§ **Instructions to follow**
Can you reproduce every one of the items below word for word, leaving the pictures out of your answer?
— Begin Records provided —
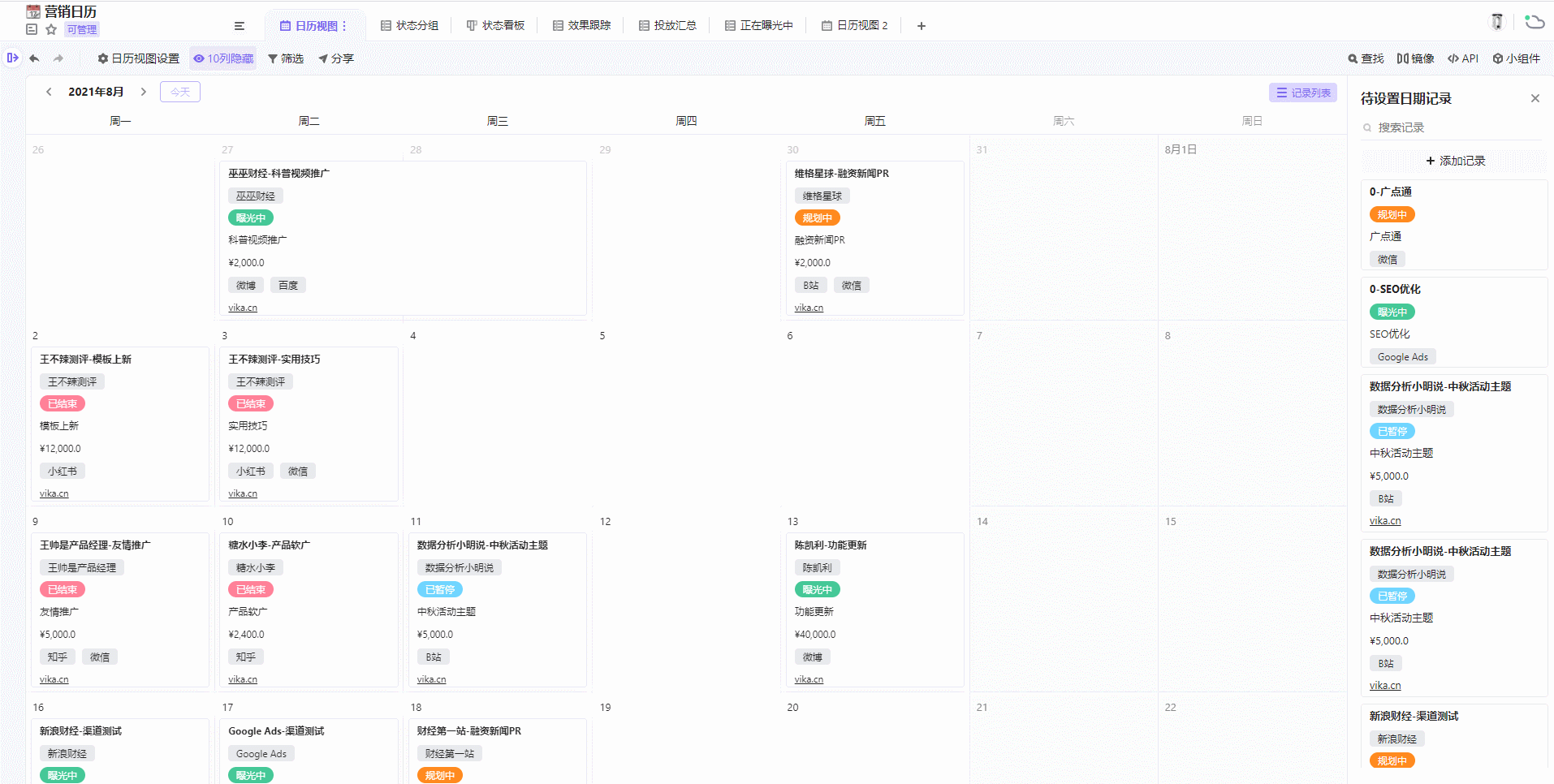
Task: Click the redo arrow icon
Action: pyautogui.click(x=58, y=58)
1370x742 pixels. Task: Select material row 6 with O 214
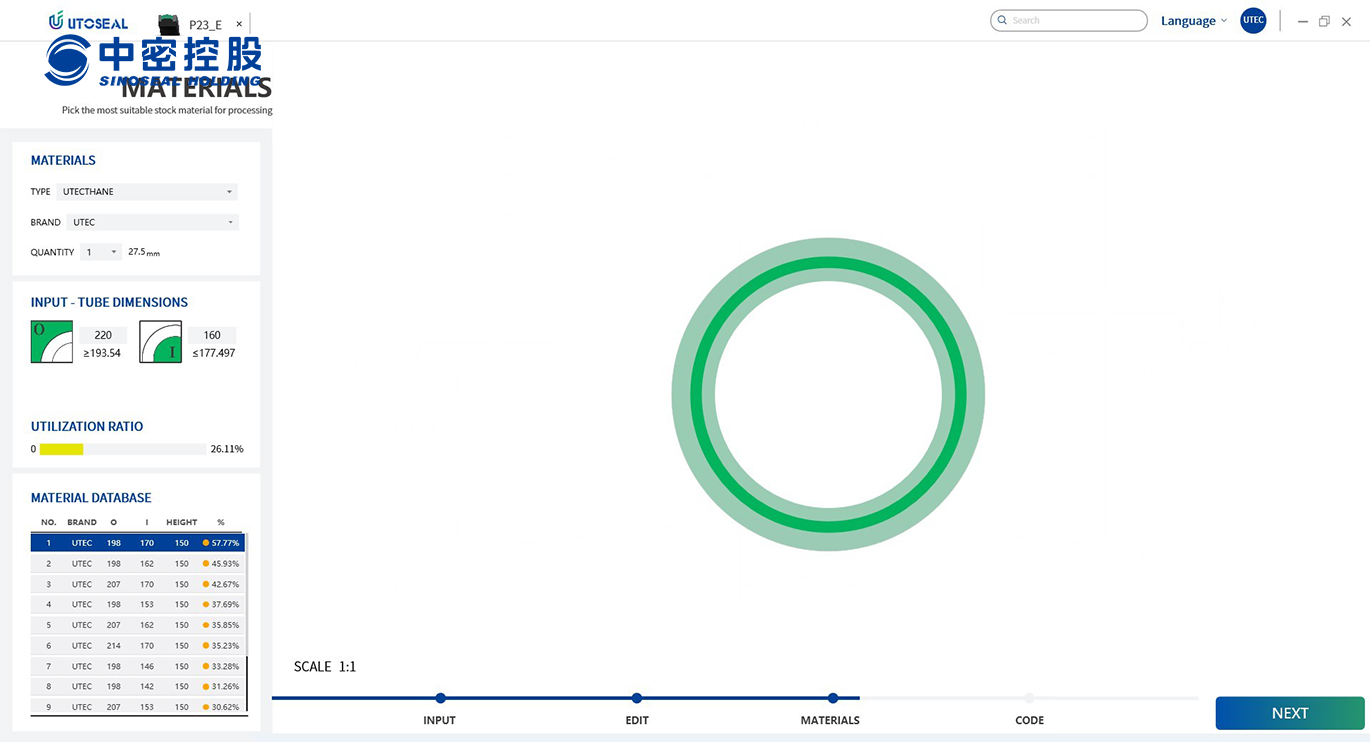(138, 646)
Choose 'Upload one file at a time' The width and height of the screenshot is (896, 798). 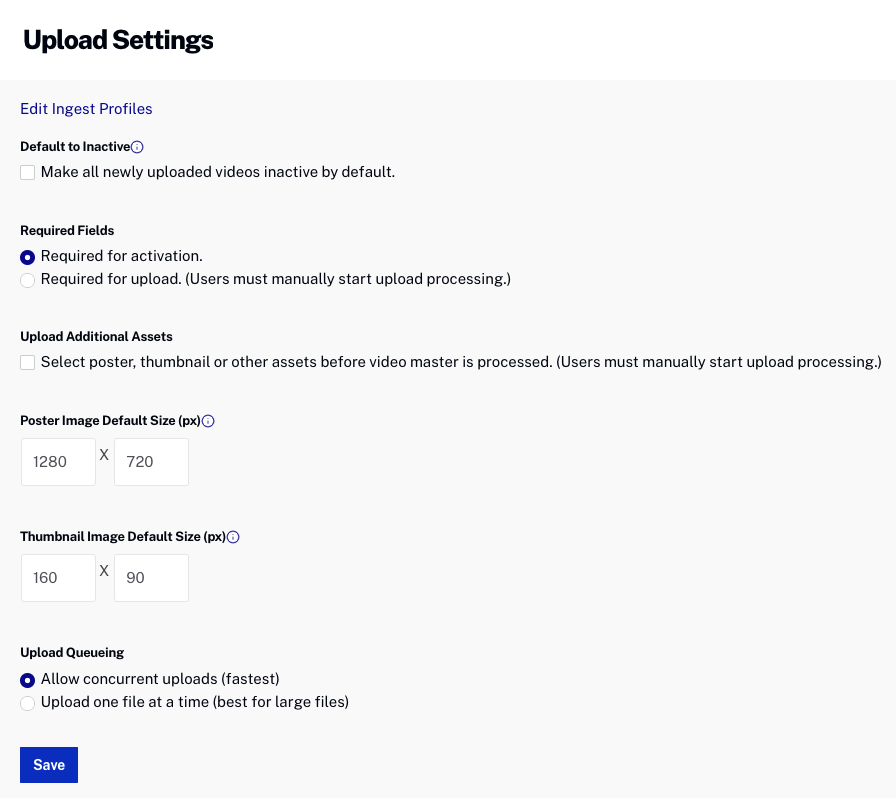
— End Records provided —
§ **Answer to the problem**
Task: Click the redo arrow icon
Action: pyautogui.click(x=58, y=58)
1370x742 pixels. Task: Select material row 6 with O 214
(138, 646)
Choose 'Upload one file at a time' The width and height of the screenshot is (896, 798). 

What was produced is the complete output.